Your assignment | Pictures must not appear in your answer. Write out exactly the lines from the one with "You are a computer-use" through the last line of the entries below.
[[ Data records, beginning ]]
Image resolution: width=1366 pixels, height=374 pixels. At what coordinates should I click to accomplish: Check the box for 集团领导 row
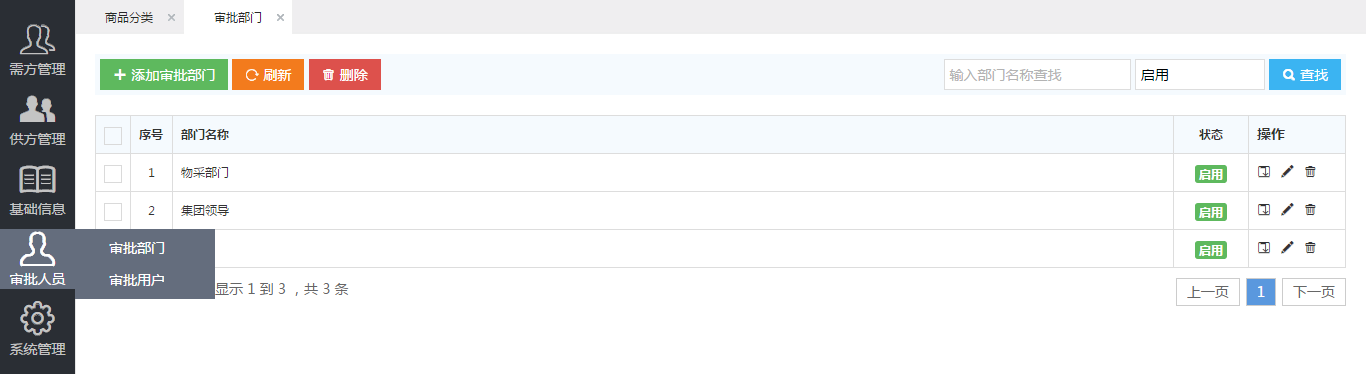pyautogui.click(x=113, y=212)
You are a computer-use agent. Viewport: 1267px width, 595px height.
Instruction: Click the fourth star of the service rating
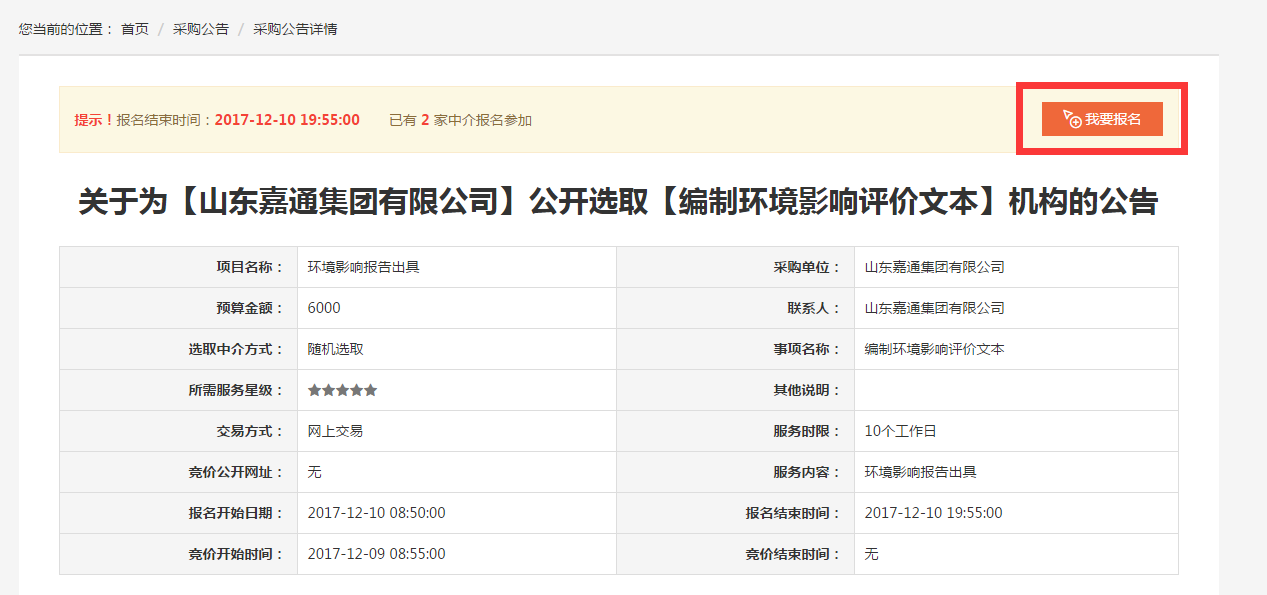(x=357, y=390)
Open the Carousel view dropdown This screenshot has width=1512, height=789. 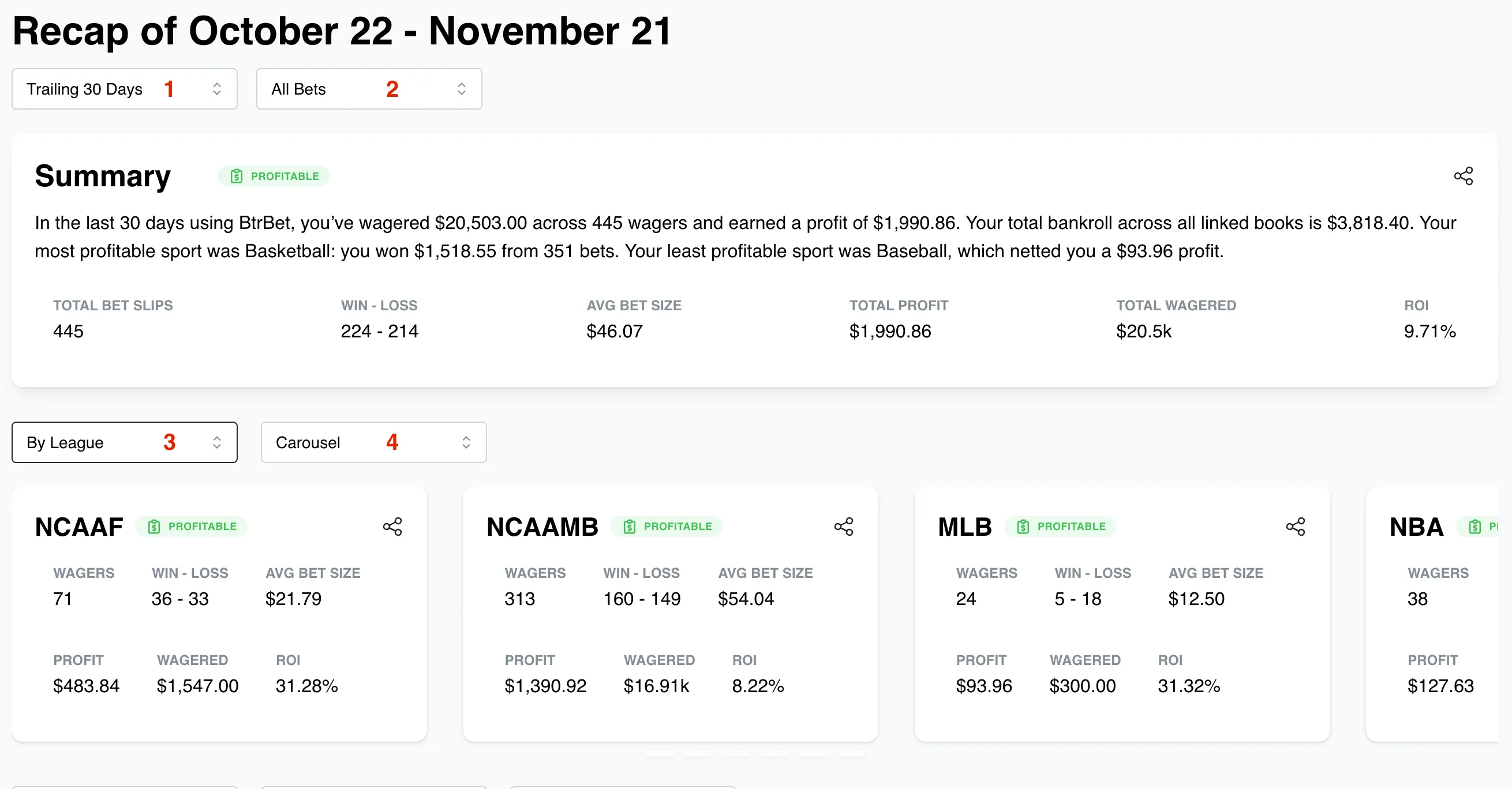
[[ Data records, end ]]
Answer space |
You are a computer-use agent. Viewport: 1267px width, 595px height.
Instruction: Click the fourth star of the service rating
(x=357, y=390)
Open the Carousel view dropdown This screenshot has width=1512, height=789. 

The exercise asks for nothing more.